À l’occasion de son restylage, la Sandero fait évoluer sa recette. Le 3-cylindres turbo passe de 100 à 120 ch, offrant une polyvalence appréciable sur tous types de routes. La nouveauté majeure réside dans l’arrivée d’une boîte automatique EDC à 6 rapports, douce et réactive, particulièrement agréable en ville. Autre évolution notable : la capacité du réservoir GPL grimpe à 50 litres, portant l’autonomie totale à plus de 1 500 km. Le système de bicarburation, installé en usine, préserve le volume de coffre de 328 litres grâce à une bonbonne logée sous le plancher.

Dacia Sandero 3 Stepway vue de trois quarts avant sur route

Dacia Sandero Stepway : des qualités routières contrastées

La motorisation Eco-G 120 se montre à l’aise sur tous types de parcours. Sur autoroute, elle maintient les allures légales sans effort particulier. La nouvelle boîte automatique EDC améliore nettement l’agrément par rapport à l’ancienne transmission CVT, notamment en usage urbain où elle se révèle plus réactive. En mode GPL, le trois-cylindres délivre même un peu plus de vivacité qu’à l’essence. Toutefois, la position de conduite mériterait d’être revue : l’assise placée trop haut ne maintient pas suffisamment les cuisses, ce qui peut générer une certaine fatigue sur longs trajets.
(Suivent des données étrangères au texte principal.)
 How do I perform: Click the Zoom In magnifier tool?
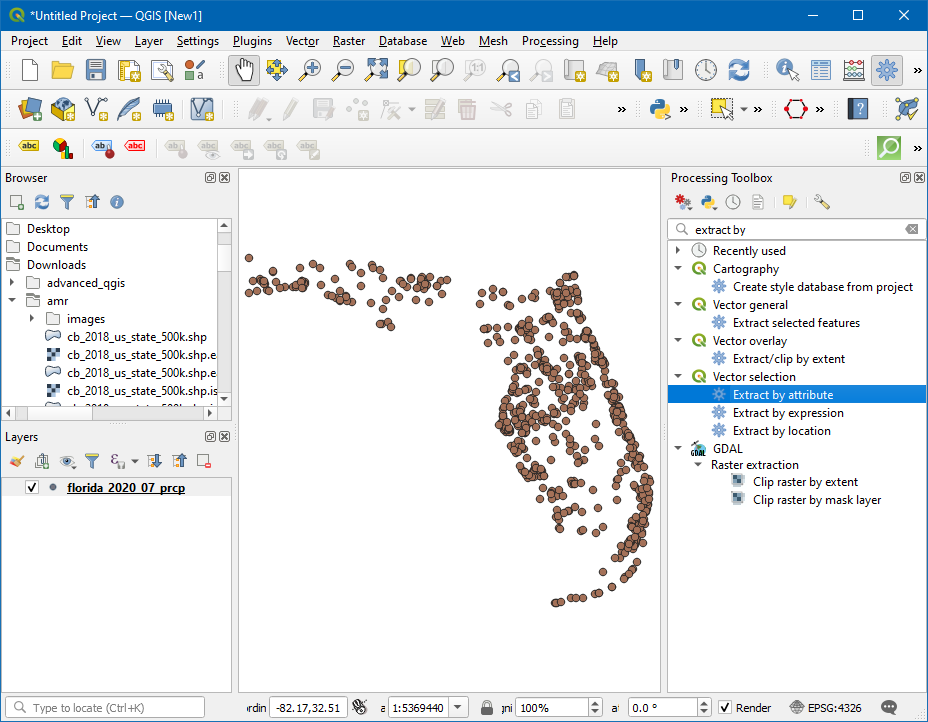[x=311, y=70]
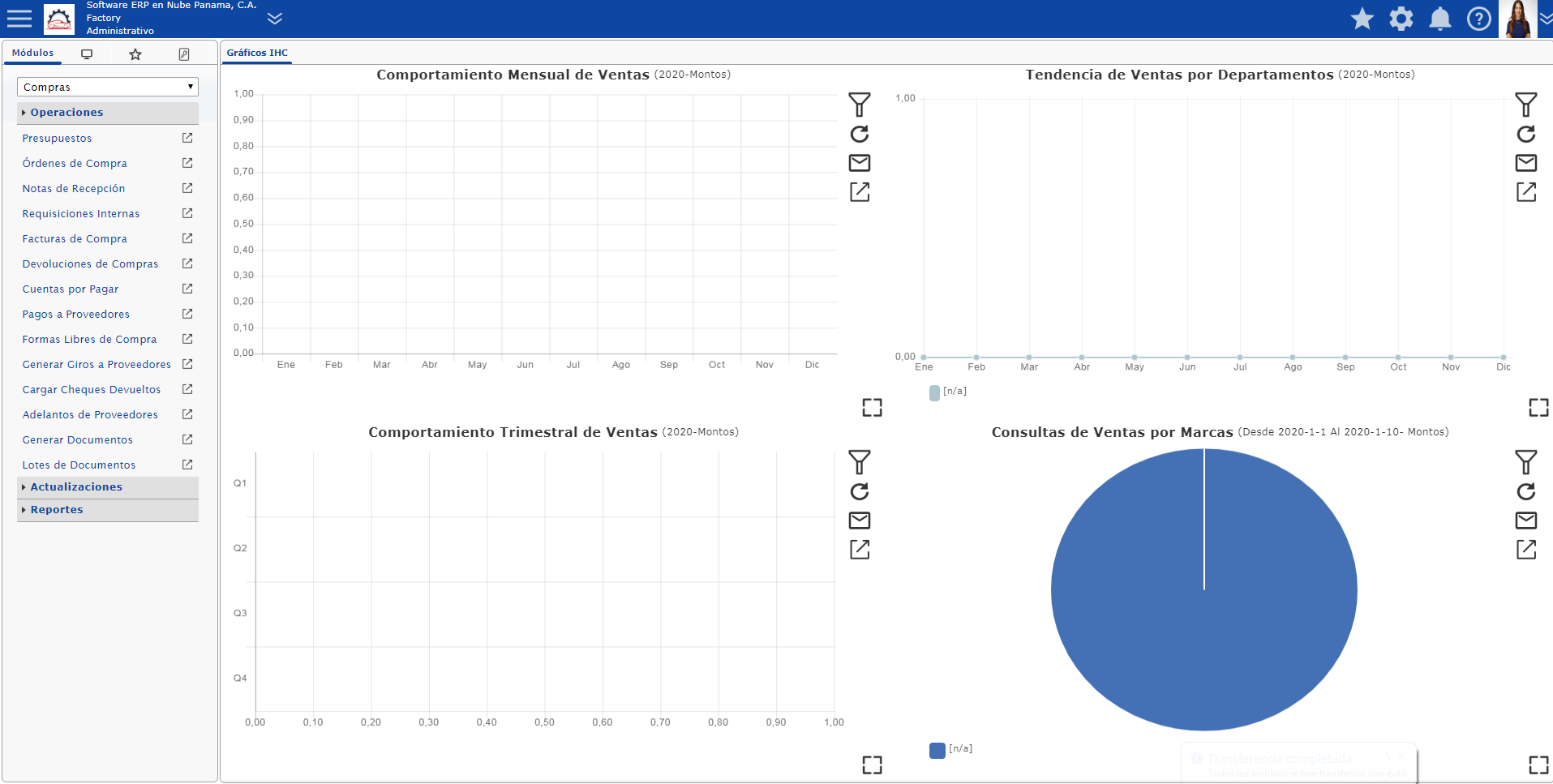The height and width of the screenshot is (784, 1553).
Task: Export the Consultas de Ventas por Marcas chart
Action: (1526, 550)
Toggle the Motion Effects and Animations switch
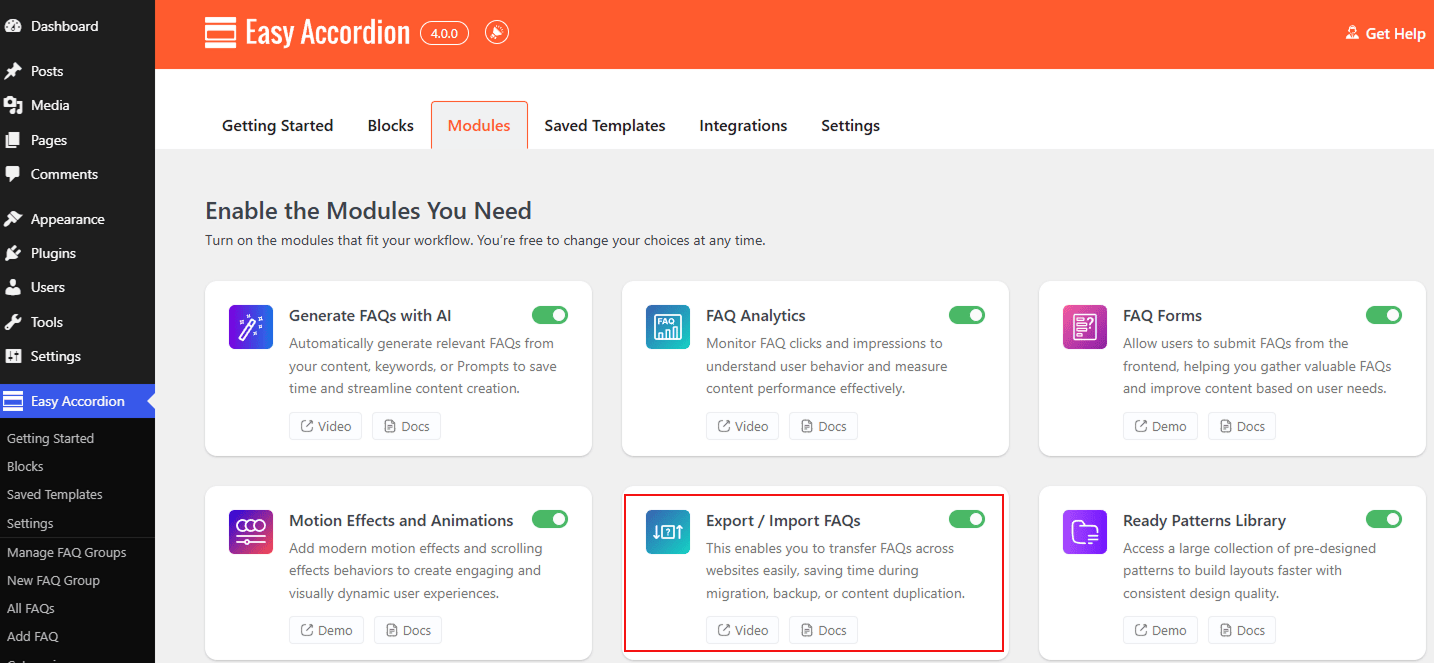This screenshot has width=1434, height=663. click(x=550, y=519)
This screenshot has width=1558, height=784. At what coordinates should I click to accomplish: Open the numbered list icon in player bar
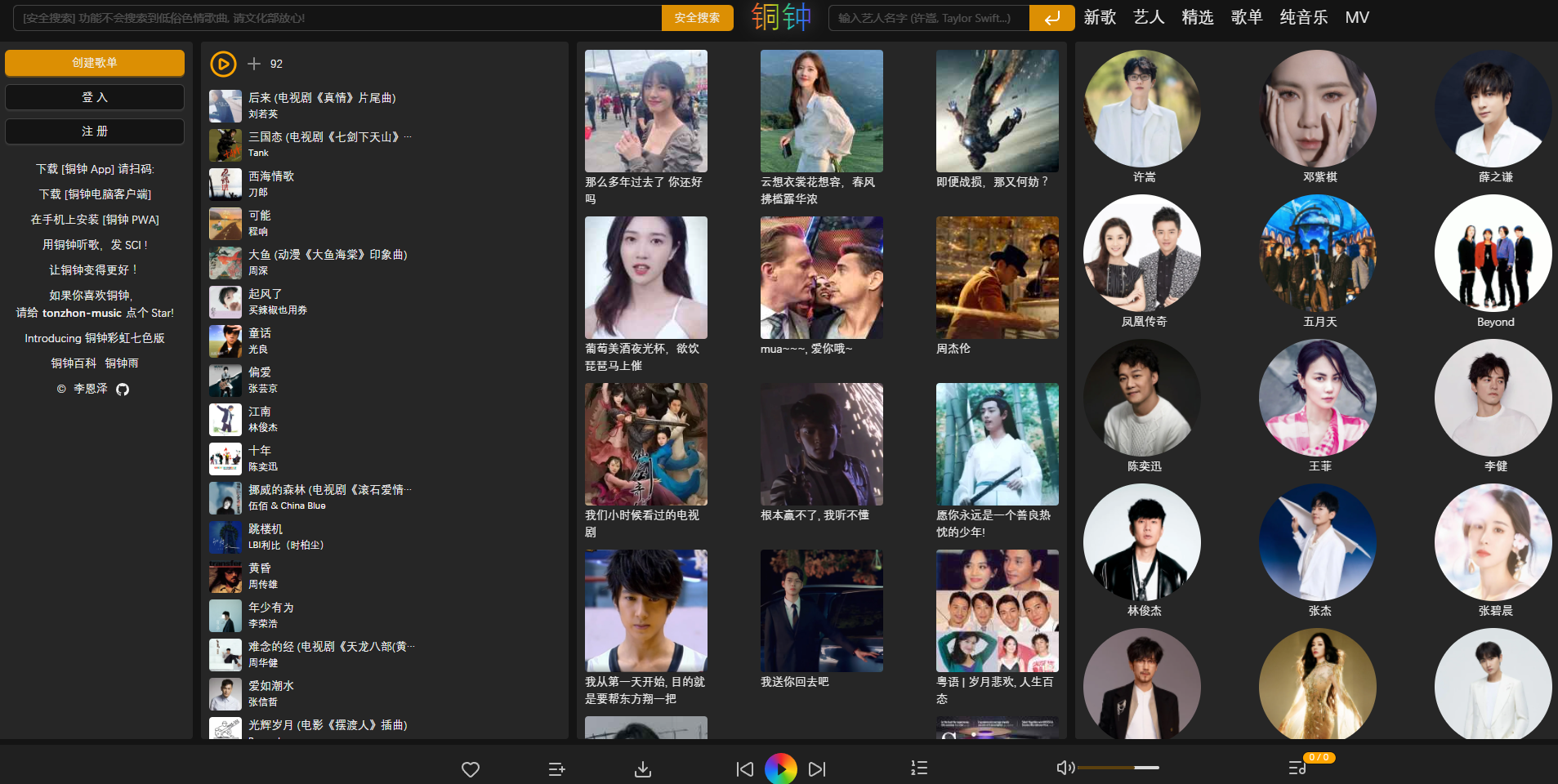(x=919, y=768)
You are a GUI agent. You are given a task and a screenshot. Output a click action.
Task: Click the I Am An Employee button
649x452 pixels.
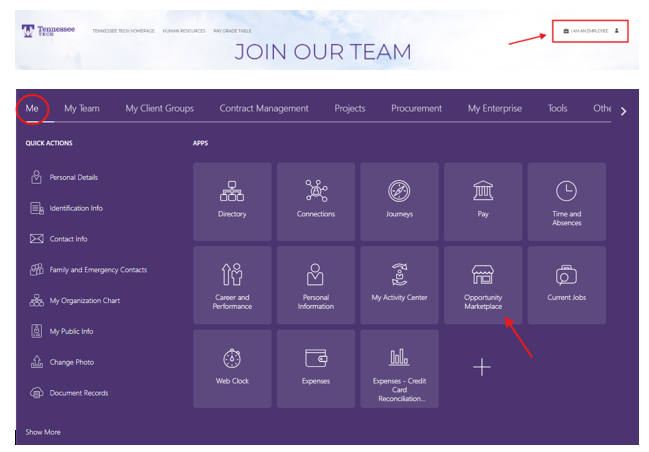592,32
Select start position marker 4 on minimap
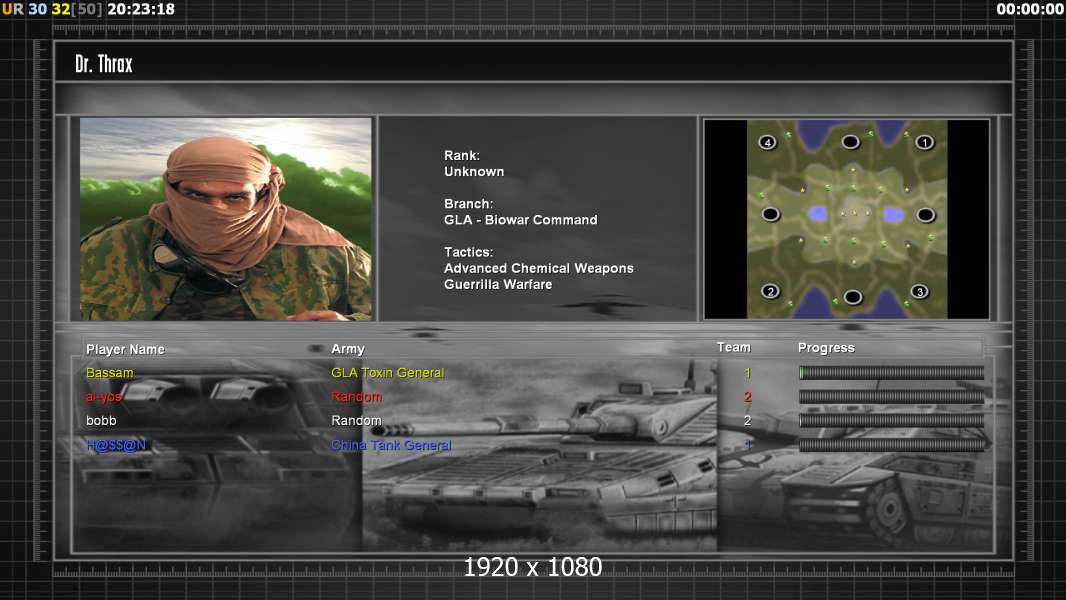The width and height of the screenshot is (1066, 600). [767, 142]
Héritant du châssis de la Clio 5, la Sandero Stepway affiche un comportement routier sain et prévisible. Le confort général reste satisfaisant grâce à des pneumatiques à flancs hauts et une suspension souple qui absorbe correctement les irrégularités. Cette souplesse provoque certes quelques mouvements de caisse en virage, mais le maintien demeure rassurant. En revanche, la direction manque de naturel : son assistance se durcit artificiellement avec la vitesse, ce qui limite les sensations. Avec ses 4,10 m de long, le gabarit reste adapté à la ville malgré un rayon de braquage correct.

Dacia Sandero Stepway vue de trois quarts arrière en mouvement

Des compromis à accepter au quotidien

L’insonorisation constitue l’un des points faibles de cette Sandero Stepway. Le trois-cylindres se fait entendre dès qu’on sollicite un peu la mécanique, et à vitesse stabilisée sur autoroute, les bruits de roulement et aérodynamiques s’invitent dans l’habitacle. La visibilité périphérique souffre également de montants de pare-brise épais et de rétroviseurs placés assez haut. Le pare-brise très incliné accentue cette impression de champ de vision réduit, notamment aux intersections. Ces défauts rappellent que la Sandero privilégie avant tout l’accessibilité.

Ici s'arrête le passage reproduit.